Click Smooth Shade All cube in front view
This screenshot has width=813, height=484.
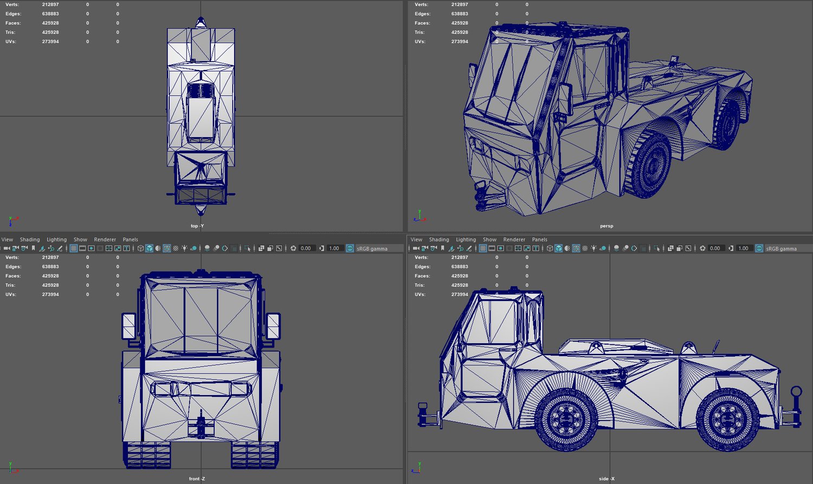[149, 248]
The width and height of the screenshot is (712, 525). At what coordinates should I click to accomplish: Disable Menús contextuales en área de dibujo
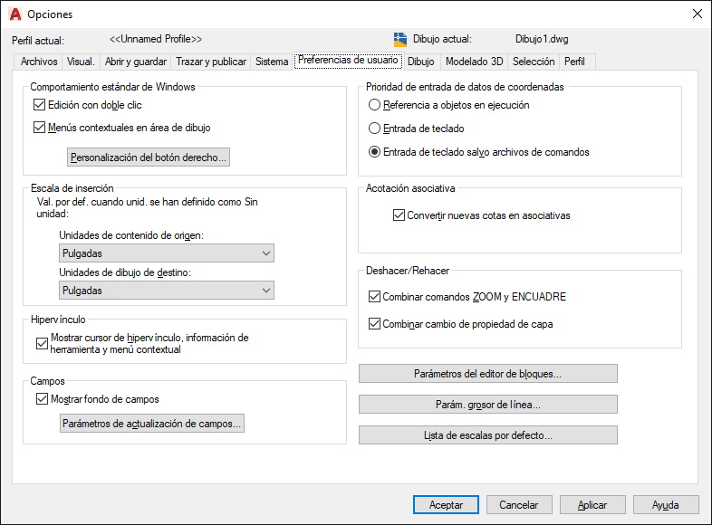point(39,128)
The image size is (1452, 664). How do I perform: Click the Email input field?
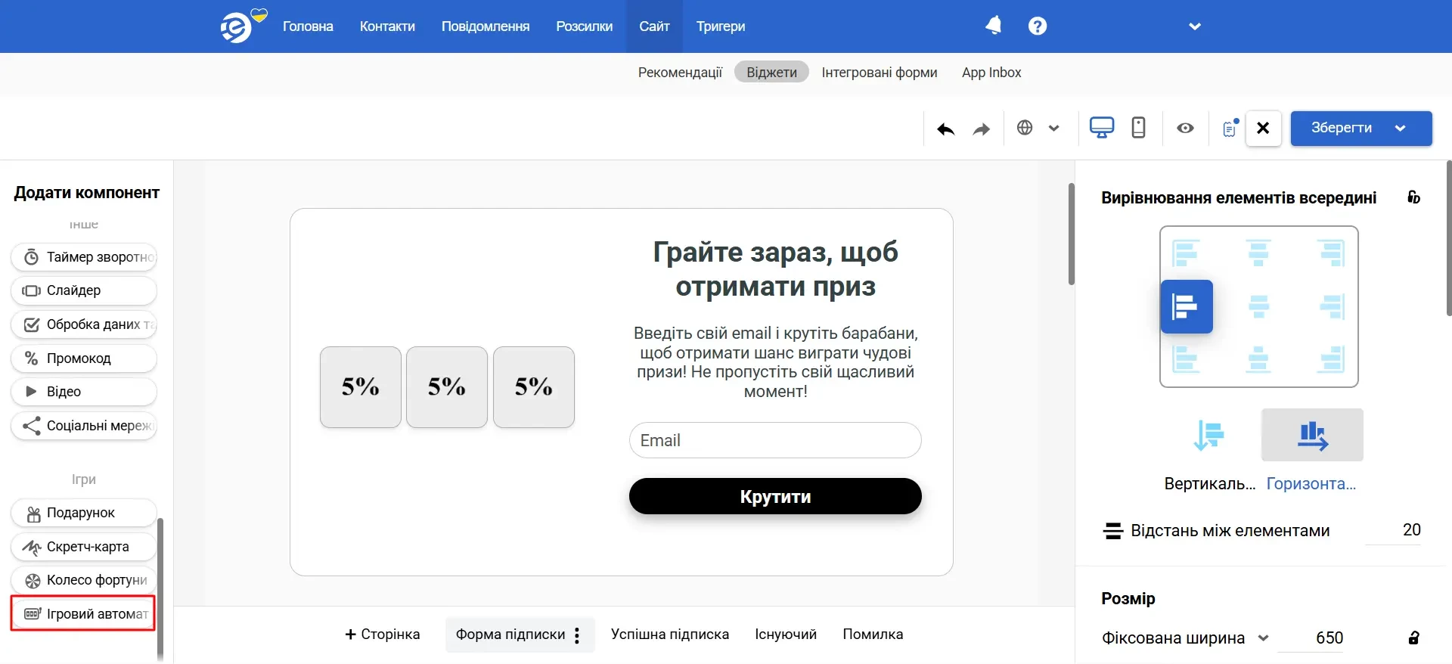coord(774,440)
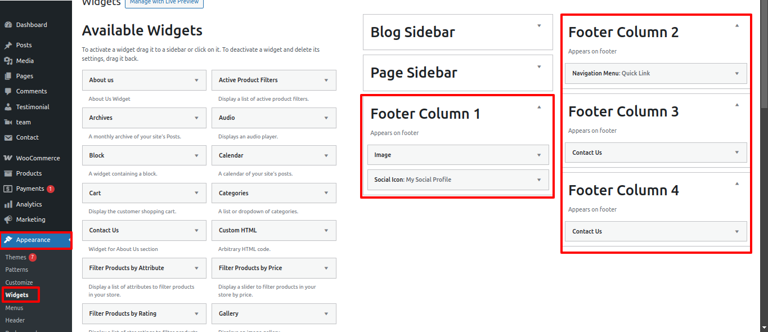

------------------------------

In the copy, no pictures are to appear; write out exactly the lines from the one containing "The width and" through the end of the listing above and no further lines.

The width and height of the screenshot is (712, 525). At what coordinates should I click to accomplish: Disable Menús contextuales en área de dibujo
point(39,128)
The image size is (1452, 664). How do I perform: Click the Email input field?
coord(774,440)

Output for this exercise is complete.